Using the term sociopath loosely I always liked the following
Raito(Light Yagami - Death Note) and Griffith(Berserk). Also Dexter from the TV-series. 
That mad/funny Manson guy get points for being funny. (That famous clip)


----------



## Frost.88 (Jul 11, 2012)

Reicheru said:


> no, i'm definitely an iNtuitive type. i disagree with you because i disagree with you, not because i am a 'Sensor' or a Feeling type. i understand perfectly well that human beings are infinitely complicated beings - which is why judging somebody based on their outward social appearance, in my opinion, is like judging the size of an iceberg based only on which part of it you can see above the water. it's totally defunct (IMO). so i guess we'll just have to agree to disagree; there is much more to a person than just their expression, look, and body language... that's child's play.
> 
> i wasn't sure what you meant earlier when you said Anakin was probably a psychopath because he and Hitler were both INFJs according to you. that makes no logical sense.


Dont try to follow my thinking way cause you will be lost all the time, I didnt said that they probably was a psychopath cause were INFJ, its has nothing to it.I said that they both was for sure INFJ SOCIOPATH's because I see them similiar.

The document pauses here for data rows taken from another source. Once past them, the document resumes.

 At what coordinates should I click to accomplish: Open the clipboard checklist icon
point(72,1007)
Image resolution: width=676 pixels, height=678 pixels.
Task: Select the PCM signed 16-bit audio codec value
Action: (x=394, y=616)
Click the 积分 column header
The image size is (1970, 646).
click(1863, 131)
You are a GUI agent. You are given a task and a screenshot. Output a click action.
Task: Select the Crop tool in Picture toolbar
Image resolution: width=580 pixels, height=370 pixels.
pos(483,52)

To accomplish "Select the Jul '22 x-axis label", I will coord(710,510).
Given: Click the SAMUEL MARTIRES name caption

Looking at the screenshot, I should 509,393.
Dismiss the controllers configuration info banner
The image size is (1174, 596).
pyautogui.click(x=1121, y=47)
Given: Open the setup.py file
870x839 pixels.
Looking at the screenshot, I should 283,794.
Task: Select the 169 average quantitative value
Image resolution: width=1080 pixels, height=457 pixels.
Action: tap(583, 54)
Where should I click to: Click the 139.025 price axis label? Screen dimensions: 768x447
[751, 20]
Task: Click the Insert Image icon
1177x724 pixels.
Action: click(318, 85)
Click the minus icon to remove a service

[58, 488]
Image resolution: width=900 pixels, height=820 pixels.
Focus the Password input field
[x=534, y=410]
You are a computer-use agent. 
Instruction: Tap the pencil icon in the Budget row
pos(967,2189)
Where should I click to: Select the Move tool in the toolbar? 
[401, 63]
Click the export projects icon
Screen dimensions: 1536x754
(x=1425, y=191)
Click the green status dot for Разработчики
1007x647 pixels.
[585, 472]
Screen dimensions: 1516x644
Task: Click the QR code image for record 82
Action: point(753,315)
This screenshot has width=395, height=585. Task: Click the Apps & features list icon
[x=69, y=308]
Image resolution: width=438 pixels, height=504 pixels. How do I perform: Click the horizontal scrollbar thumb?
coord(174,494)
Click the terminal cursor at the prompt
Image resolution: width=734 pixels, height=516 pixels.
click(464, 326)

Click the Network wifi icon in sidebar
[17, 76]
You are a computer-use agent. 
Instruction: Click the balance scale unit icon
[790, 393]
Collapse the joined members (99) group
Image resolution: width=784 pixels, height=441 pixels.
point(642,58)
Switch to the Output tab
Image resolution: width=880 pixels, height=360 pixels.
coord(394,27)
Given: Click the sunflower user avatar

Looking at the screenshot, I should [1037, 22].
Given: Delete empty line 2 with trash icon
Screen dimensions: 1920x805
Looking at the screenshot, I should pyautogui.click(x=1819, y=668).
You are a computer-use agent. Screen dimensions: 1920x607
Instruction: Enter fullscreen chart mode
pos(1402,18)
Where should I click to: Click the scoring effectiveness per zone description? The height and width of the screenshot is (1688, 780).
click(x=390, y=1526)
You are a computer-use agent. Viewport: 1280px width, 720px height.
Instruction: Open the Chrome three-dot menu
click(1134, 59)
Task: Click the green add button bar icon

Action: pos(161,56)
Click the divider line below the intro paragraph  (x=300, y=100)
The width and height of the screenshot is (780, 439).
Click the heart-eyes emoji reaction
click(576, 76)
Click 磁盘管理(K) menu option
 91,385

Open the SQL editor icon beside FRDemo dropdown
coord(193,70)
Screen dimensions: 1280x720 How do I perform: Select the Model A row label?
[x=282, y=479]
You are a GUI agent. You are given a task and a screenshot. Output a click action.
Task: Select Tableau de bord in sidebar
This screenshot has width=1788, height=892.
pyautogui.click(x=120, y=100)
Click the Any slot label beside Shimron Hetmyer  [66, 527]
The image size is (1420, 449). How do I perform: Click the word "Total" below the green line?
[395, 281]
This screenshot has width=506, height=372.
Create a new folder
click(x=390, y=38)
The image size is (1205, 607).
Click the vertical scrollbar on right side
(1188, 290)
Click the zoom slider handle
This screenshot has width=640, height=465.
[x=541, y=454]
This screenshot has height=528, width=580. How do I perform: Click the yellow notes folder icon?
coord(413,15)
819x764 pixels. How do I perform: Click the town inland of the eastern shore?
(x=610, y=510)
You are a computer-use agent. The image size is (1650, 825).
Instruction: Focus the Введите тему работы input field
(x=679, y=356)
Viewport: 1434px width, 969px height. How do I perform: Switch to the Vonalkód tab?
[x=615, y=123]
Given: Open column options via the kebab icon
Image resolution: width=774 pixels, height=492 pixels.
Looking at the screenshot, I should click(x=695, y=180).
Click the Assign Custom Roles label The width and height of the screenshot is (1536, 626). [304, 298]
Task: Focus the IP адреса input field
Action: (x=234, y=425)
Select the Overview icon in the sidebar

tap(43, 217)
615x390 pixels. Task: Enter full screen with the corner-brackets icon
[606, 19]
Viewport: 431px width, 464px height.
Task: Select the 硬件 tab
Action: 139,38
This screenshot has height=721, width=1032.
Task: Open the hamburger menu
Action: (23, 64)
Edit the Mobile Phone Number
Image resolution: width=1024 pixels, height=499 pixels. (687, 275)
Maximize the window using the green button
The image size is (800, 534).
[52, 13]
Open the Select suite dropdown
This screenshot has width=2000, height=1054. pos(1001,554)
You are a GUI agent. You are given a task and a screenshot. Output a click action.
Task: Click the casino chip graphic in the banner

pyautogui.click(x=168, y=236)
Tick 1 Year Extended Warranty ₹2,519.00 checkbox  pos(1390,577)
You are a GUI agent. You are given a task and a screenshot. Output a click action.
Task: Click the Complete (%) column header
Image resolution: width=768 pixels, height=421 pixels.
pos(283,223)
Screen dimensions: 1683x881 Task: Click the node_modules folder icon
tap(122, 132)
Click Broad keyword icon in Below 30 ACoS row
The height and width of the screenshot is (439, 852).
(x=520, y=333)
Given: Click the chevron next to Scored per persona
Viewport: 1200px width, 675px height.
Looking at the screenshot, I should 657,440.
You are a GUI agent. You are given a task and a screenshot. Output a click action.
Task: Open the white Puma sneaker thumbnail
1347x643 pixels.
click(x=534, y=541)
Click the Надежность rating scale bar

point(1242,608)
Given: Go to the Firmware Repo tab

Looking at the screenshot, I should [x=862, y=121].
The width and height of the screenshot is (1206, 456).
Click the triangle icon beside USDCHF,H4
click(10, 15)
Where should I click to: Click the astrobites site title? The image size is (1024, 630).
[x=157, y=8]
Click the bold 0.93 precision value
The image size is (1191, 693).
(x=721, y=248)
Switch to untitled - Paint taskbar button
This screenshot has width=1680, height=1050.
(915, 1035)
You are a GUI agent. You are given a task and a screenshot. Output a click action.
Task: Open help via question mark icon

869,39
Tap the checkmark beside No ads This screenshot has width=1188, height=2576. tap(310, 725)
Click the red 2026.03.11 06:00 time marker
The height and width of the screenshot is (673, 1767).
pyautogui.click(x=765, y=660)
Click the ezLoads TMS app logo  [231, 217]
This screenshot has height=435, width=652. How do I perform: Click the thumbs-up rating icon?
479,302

And its very logical, logic will be on my side when we're arguing and you should get used to it.
try to tell something different, can hitler be not an introverted idealist ? Or maybe wasnt he sociopath and cried all nights over jews ? I doubt it, he hasnt know any value of life, even for own soldiers, and now question is how a Feeling type can be so sick and twisted ? It's obvious he has antisocial PD, no conscience at all.
And what other type could be anakin ? Both was manipulative schiemers driven by very dark feelings, pure INFJ.
Normal, healthy feeling type will fall into a decay after killing someone even if it was accidentally, so it need to be very antisocial to kill millions of ppl.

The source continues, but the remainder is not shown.